▸ **TASK DETAILS**
Each line from the one containing "Task: Click the dashed flight route line" through the end of the data is to be written out exactly, and nothing more.

Records from a collection:

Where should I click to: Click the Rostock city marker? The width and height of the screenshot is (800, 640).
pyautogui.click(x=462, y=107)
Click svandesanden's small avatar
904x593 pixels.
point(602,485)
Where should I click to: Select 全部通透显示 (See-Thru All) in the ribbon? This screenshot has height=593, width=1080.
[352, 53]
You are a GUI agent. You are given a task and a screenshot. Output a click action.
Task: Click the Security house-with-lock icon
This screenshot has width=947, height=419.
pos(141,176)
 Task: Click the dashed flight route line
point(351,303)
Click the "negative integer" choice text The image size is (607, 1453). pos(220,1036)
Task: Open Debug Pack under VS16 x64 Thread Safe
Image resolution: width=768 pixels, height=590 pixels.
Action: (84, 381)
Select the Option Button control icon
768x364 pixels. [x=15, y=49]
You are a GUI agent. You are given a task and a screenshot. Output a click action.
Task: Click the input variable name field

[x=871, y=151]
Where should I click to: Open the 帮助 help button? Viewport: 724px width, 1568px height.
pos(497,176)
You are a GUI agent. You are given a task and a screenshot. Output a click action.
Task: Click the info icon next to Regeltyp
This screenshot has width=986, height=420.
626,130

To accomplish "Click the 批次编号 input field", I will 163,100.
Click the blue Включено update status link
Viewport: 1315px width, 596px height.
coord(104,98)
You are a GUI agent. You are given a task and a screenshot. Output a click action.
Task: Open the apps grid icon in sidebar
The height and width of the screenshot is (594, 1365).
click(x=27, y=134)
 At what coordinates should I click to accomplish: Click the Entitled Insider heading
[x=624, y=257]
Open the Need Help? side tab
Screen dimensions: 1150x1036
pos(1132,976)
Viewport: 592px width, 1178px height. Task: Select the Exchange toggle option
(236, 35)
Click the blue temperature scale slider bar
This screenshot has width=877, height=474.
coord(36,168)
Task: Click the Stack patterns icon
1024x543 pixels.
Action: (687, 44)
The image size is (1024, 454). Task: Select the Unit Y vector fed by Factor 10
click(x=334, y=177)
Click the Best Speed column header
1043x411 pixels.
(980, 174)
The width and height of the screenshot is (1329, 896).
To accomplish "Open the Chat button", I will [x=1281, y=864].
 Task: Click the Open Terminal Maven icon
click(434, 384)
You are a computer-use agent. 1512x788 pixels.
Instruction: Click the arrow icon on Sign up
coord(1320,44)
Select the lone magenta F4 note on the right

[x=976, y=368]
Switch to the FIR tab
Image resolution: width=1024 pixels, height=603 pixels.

▸ **TASK RESULT**
 Task: Click the dashed flight route line
point(351,303)
Click the "negative integer" choice text The image size is (607, 1453). pos(220,1036)
Task: Open Debug Pack under VS16 x64 Thread Safe
Image resolution: width=768 pixels, height=590 pixels.
Action: (84, 381)
Select the Option Button control icon
768x364 pixels. [x=15, y=49]
You are a GUI agent. You are given a task and a screenshot. Output a click action.
Task: Click the input variable name field

[x=871, y=151]
Where should I click to: Open the 帮助 help button? Viewport: 724px width, 1568px height.
pos(497,176)
You are a GUI agent. You are given a task and a screenshot. Output a click action.
Task: Click the info icon next to Regeltyp
This screenshot has width=986, height=420.
626,130

To accomplish "Click the 批次编号 input field", I will 163,100.
Click the blue Включено update status link
Viewport: 1315px width, 596px height.
coord(104,98)
You are a GUI agent. You are given a task and a screenshot. Output a click action.
Task: Open the apps grid icon in sidebar
The height and width of the screenshot is (594, 1365).
click(x=27, y=134)
 At what coordinates should I click to accomplish: Click the Entitled Insider heading
[x=624, y=257]
Open the Need Help? side tab
Screen dimensions: 1150x1036
pos(1132,976)
Viewport: 592px width, 1178px height. Task: Select the Exchange toggle option
(236, 35)
Click the blue temperature scale slider bar
This screenshot has width=877, height=474.
coord(36,168)
Task: Click the Stack patterns icon
1024x543 pixels.
Action: (687, 44)
The image size is (1024, 454). Task: Select the Unit Y vector fed by Factor 10
click(x=334, y=177)
Click the Best Speed column header
1043x411 pixels.
(980, 174)
The width and height of the screenshot is (1329, 896).
To accomplish "Open the Chat button", I will [x=1281, y=864].
 Task: Click the Open Terminal Maven icon
click(434, 384)
You are a computer-use agent. 1512x788 pixels.
Instruction: Click the arrow icon on Sign up
coord(1320,44)
Select the lone magenta F4 note on the right

[x=976, y=368]
Switch to the FIR tab
Image resolution: width=1024 pixels, height=603 pixels.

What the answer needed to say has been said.